| RECORDS |
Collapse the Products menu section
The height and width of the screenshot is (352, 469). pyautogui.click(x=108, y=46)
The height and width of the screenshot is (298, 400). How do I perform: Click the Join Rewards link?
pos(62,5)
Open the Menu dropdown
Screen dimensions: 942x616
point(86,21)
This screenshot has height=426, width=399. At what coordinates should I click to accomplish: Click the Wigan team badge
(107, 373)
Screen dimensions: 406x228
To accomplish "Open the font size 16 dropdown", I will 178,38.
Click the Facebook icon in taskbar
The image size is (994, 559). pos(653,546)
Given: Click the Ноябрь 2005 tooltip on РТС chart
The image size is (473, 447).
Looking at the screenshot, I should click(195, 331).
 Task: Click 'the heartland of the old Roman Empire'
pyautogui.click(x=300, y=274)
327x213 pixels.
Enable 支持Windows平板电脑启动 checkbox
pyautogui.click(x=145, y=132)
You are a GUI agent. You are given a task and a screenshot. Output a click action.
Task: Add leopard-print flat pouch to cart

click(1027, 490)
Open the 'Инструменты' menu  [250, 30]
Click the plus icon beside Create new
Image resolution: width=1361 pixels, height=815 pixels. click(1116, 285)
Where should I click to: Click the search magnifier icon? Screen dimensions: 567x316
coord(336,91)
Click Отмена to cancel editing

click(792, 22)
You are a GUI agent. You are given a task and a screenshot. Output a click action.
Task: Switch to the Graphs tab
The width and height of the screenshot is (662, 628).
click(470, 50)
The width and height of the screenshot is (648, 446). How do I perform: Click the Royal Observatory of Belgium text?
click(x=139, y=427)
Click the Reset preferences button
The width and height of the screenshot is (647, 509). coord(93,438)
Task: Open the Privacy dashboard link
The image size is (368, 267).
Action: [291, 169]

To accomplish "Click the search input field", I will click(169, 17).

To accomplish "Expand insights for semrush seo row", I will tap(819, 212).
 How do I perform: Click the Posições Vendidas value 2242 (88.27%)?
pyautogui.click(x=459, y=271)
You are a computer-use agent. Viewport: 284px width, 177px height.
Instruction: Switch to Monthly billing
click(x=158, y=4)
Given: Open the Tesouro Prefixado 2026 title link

| YOUR OBJECTIVE |
In the listing above, locate the line containing "Open the 'Инструменты'" and the line containing "Task: Switch to the Graphs tab", then transcribe both and every line between them verbatim.

| SOLUTION |
Open the 'Инструменты' menu  [250, 30]
Click the plus icon beside Create new
Image resolution: width=1361 pixels, height=815 pixels. click(1116, 285)
Where should I click to: Click the search magnifier icon? Screen dimensions: 567x316
coord(336,91)
Click Отмена to cancel editing

click(792, 22)
You are a GUI agent. You are given a task and a screenshot. Output a click action.
Task: Switch to the Graphs tab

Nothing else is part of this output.